> _EXERCISE REQUIREMENTS_: Up to and including the line with "More Features... (21, 1533)", restate the material below word for word, beginning with its first line.

■ ■ ■ ■

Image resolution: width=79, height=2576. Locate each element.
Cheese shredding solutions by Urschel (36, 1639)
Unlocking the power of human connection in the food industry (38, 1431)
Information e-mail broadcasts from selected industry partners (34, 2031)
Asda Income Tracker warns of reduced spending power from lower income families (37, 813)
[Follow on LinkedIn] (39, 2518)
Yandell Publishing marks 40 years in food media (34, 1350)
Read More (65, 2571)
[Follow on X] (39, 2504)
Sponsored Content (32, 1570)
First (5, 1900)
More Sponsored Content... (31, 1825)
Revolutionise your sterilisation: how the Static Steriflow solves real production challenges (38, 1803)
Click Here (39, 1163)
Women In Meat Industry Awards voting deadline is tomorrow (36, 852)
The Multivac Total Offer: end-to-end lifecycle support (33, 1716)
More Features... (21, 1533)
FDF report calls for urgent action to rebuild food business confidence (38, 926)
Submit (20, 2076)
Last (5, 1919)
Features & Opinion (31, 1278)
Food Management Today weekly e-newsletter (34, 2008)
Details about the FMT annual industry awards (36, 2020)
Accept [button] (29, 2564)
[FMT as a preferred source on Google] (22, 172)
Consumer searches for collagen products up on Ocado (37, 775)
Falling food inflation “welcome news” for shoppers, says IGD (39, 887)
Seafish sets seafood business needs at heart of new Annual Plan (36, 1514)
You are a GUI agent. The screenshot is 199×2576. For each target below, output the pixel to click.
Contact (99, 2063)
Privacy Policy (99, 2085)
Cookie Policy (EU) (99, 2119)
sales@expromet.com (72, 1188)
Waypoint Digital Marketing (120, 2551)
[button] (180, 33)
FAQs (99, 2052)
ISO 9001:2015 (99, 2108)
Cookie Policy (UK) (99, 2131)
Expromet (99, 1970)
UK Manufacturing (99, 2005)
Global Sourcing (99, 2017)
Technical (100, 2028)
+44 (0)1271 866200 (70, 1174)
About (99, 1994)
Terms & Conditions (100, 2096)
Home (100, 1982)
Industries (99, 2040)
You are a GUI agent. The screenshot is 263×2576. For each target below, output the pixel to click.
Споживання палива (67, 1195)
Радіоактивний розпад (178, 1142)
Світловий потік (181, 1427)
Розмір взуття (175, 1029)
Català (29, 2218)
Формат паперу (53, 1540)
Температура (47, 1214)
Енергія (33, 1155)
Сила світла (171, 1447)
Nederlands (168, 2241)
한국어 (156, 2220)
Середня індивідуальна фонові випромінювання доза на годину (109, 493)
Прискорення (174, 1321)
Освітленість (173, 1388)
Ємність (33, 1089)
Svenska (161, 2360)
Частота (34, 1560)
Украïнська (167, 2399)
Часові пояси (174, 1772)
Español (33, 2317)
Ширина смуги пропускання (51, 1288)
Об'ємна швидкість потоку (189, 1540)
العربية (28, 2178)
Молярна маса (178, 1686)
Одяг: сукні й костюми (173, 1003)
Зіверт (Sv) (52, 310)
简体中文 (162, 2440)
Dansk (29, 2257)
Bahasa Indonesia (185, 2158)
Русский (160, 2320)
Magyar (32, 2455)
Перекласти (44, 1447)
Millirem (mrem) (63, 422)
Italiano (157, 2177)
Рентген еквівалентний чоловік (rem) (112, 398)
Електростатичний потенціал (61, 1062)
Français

■ ■ ■ ■

> _EXERCISE OUTPUT_:
Image resolution: width=79, height=2576. Locate each element.
Cheese shredding solutions by Urschel (36, 1639)
Unlocking the power of human connection in the food industry (38, 1431)
Information e-mail broadcasts from selected industry partners (34, 2031)
Asda Income Tracker warns of reduced spending power from lower income families (37, 813)
[Follow on LinkedIn] (39, 2518)
Yandell Publishing marks 40 years in food media (34, 1350)
Read More (65, 2571)
[Follow on X] (39, 2504)
Sponsored Content (32, 1570)
First (5, 1900)
More Sponsored Content... (31, 1825)
Revolutionise your sterilisation: how the Static Steriflow solves real production challenges (38, 1803)
Click Here (39, 1163)
Women In Meat Industry Awards voting deadline is tomorrow (36, 852)
The Multivac Total Offer: end-to-end lifecycle support (33, 1716)
More Features... (21, 1533)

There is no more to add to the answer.